The project of Almost Desert It was born from a personal provocation. “It all started when a friend who went to live abroad came back full of questions about what it means to be Brazilian and Latin, and that sparked a path for me,” he says. The question was added to a concern that arose during the filming of My World in Danger. “How far could my way of filming – fast, objective, collective and open to contributions from the cast – go beyond our borders?”, he asks.

The answer came in 2014, when he directed a series for HBO in Uruguay with actors of different nationalities. According to him, that human mixture dismantled any idea of ​​cinema as a closed territory. Filming with people from such different places, hearing the echoes of the same work resonating in several countries in Latin America, in the Latin community in the United States, reorganized his way of thinking about directing.

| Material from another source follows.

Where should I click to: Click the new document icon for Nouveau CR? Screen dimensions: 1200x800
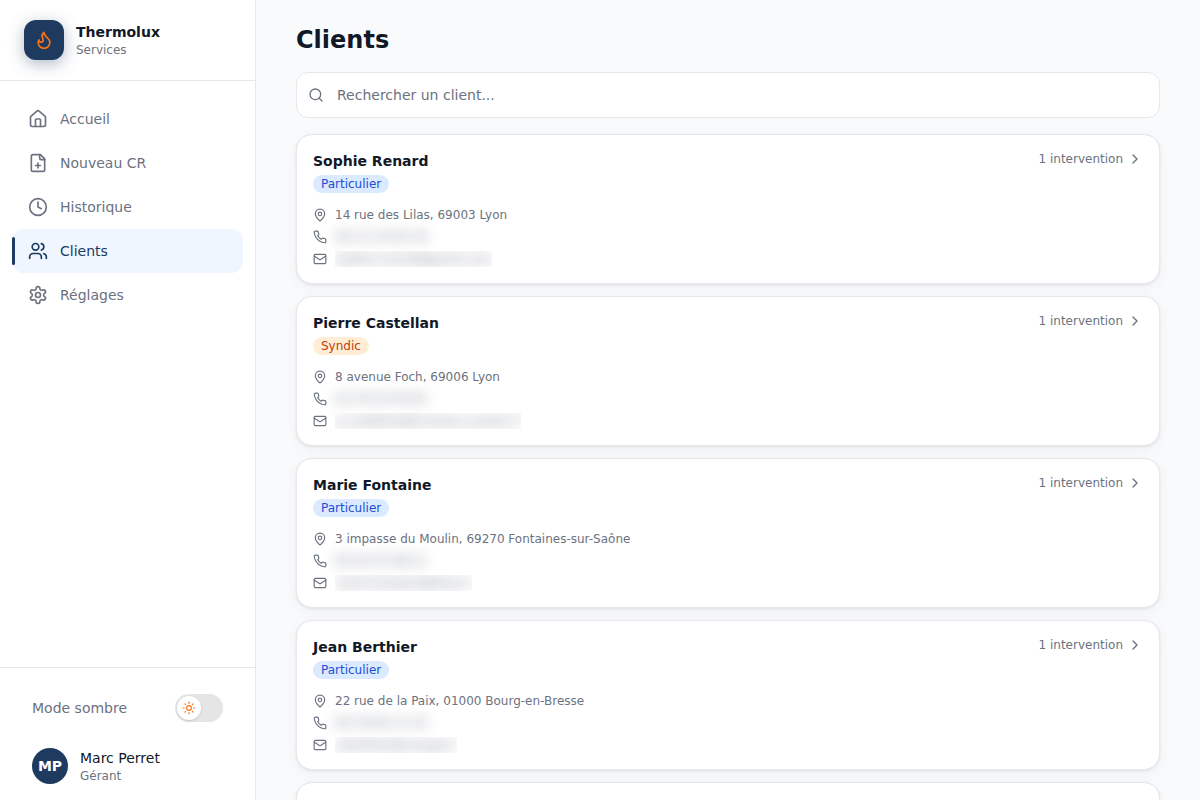click(38, 163)

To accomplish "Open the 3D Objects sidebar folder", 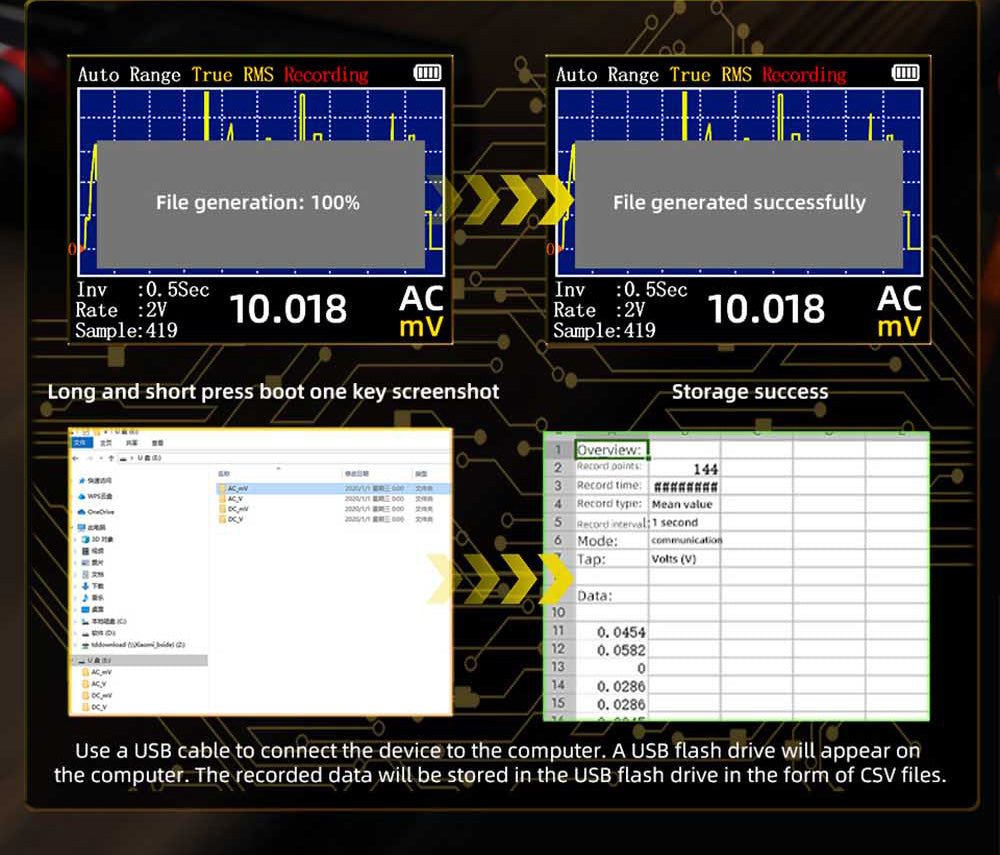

Filming outside Brazil, therefore, becomes a destabilizing but productive experience. “Filming abroad, you quickly understand that nothing is given: logistics, crew, rhythm, even the way people read a scene changes. It’s destabilizing, but in a productive way. Your mind expands when you can’t reproduce the ‘culture’ at home,” he says.

Belmonte makes it clear, however, that internationalization does not mean abandonment. “Festivals, co-productions, markets, all of this matters, as long as it doesn’t turn the film into just a product to satisfy a ‘universal’ fantasy”, he highlights. “I’m moving towards this, but little by little, the idea is that it makes sense for the films I want to make, not to fulfill a career checklist.”

New projects and dreams

The filmmaker is currently filming Justinanother international co-production. On the table, there is also a horror feature in Brazil, another international project already underway and the adaptations of two books by Ignácio Loyola Brandão, projects that have been with him since college.

Regarding the current situation in Brazilian cinema, Belmonte is a realist. “Jabor said that Brazilian cinema was an eternal Lazarus, always resurrecting. After almost 40 years in it – I started directing at 22 -, I can confirm that the phrase doesn’t get old”, he says. “We need to reinvent production, circulation and, above all, abandon certain fetishes, including those that divide our cinematic community.”

And it is with this awareness that he moves forward, always on the move. “I learned early on not to fall into that trap and to preserve the human experience of work,” he says. “And what excites me most today is everything that still scares me. That’s how I keep my eyes and cinema alive, not so much as a showcase and more as a human adventure.”